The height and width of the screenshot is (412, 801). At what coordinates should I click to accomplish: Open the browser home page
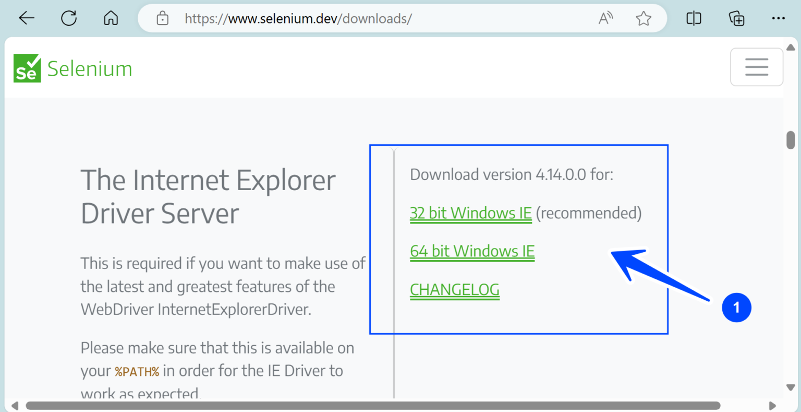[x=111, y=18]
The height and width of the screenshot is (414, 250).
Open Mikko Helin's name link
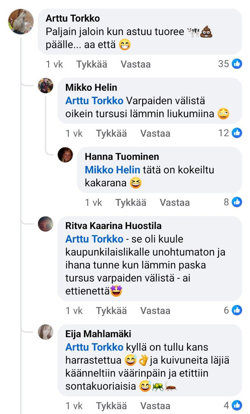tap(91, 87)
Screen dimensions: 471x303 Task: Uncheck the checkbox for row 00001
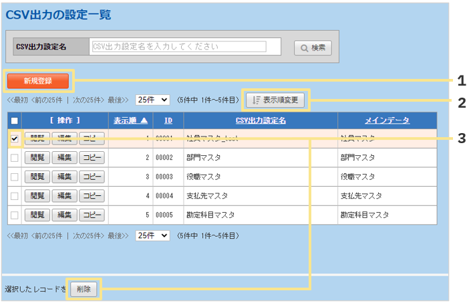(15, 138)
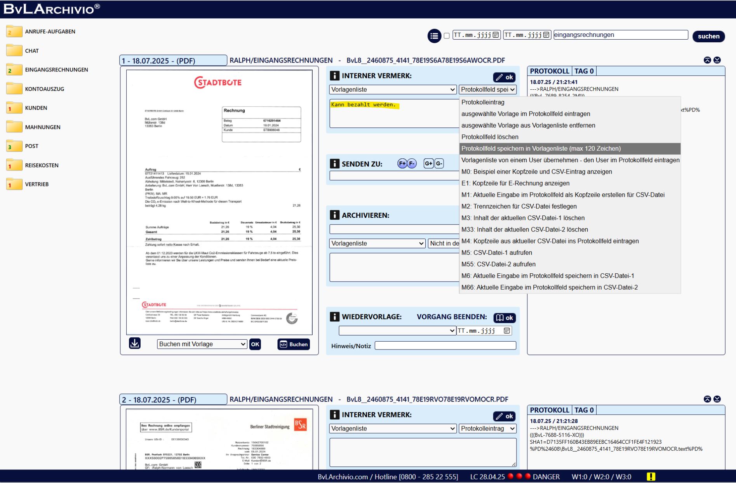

**Exercise goal**
Starting at the line that holds "The height and width of the screenshot is (414, 250).", print each line through the last one of the entries above, exactly and with both ends included; no pictures.

**Answer to the problem**
The height and width of the screenshot is (414, 250).
Open Mikko Helin's name link
tap(91, 87)
Screen dimensions: 471x303 Task: Uncheck the checkbox for row 00001
(15, 138)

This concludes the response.